→ **TASK TO COMPLETE**
Reproduce verbatim the lines from the one containing "Allotments [749, 154]" through the one containing "coordinates (194, 373).", including both, and no others.

→ **DATA RECORDS**
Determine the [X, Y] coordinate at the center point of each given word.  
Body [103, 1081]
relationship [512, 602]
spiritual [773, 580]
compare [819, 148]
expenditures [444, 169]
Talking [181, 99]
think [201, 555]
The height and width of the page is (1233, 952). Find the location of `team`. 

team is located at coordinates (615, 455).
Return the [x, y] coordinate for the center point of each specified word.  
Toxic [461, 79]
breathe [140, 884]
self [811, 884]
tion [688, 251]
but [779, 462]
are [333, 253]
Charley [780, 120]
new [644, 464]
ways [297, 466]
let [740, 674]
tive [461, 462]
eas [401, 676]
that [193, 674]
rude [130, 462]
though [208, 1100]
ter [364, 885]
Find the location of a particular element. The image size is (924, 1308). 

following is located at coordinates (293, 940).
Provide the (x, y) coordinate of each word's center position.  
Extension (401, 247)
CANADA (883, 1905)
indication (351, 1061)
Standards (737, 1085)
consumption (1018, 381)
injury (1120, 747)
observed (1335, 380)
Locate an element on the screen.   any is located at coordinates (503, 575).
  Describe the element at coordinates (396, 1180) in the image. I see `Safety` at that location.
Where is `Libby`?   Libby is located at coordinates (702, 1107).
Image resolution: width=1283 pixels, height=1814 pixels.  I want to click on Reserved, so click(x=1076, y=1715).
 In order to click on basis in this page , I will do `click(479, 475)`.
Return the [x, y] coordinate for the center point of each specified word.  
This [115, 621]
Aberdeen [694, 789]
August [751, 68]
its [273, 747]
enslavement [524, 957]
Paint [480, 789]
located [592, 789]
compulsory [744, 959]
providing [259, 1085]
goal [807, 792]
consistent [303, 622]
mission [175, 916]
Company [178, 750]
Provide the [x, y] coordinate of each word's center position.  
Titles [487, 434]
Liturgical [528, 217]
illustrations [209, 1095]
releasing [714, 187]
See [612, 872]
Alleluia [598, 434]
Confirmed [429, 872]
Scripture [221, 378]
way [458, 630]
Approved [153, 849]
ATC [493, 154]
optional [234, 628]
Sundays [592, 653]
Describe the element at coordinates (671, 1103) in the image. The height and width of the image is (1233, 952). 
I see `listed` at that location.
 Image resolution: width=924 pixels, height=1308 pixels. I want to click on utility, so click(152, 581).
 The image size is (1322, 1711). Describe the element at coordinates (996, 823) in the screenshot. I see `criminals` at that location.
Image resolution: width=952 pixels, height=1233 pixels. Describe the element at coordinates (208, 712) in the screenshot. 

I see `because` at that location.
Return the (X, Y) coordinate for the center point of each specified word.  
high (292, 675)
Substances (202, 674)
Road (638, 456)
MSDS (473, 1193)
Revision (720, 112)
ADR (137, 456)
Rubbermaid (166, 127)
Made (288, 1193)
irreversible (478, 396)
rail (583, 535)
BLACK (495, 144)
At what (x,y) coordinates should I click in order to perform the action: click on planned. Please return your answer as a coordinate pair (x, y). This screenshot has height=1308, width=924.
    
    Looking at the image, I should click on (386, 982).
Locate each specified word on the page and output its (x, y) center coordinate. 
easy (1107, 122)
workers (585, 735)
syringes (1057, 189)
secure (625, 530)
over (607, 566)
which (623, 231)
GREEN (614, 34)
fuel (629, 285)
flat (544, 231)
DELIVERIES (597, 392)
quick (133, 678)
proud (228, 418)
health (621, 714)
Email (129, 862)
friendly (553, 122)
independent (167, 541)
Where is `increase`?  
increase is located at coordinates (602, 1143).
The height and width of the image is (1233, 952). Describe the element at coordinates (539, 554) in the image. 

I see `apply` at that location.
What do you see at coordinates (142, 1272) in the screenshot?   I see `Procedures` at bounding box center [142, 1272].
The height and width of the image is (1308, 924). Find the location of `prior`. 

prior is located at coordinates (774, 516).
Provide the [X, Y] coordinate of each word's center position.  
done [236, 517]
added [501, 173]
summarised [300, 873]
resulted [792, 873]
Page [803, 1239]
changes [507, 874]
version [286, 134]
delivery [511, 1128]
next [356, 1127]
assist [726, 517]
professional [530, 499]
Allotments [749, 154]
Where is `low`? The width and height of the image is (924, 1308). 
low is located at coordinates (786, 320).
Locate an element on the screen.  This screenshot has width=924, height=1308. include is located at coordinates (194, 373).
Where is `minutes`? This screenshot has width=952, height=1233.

→ **EXPECTED ANSWER**
Allotments [749, 154]
Where is `low`? The width and height of the image is (924, 1308). 
low is located at coordinates (786, 320).
Locate an element on the screen.  This screenshot has width=924, height=1308. include is located at coordinates (194, 373).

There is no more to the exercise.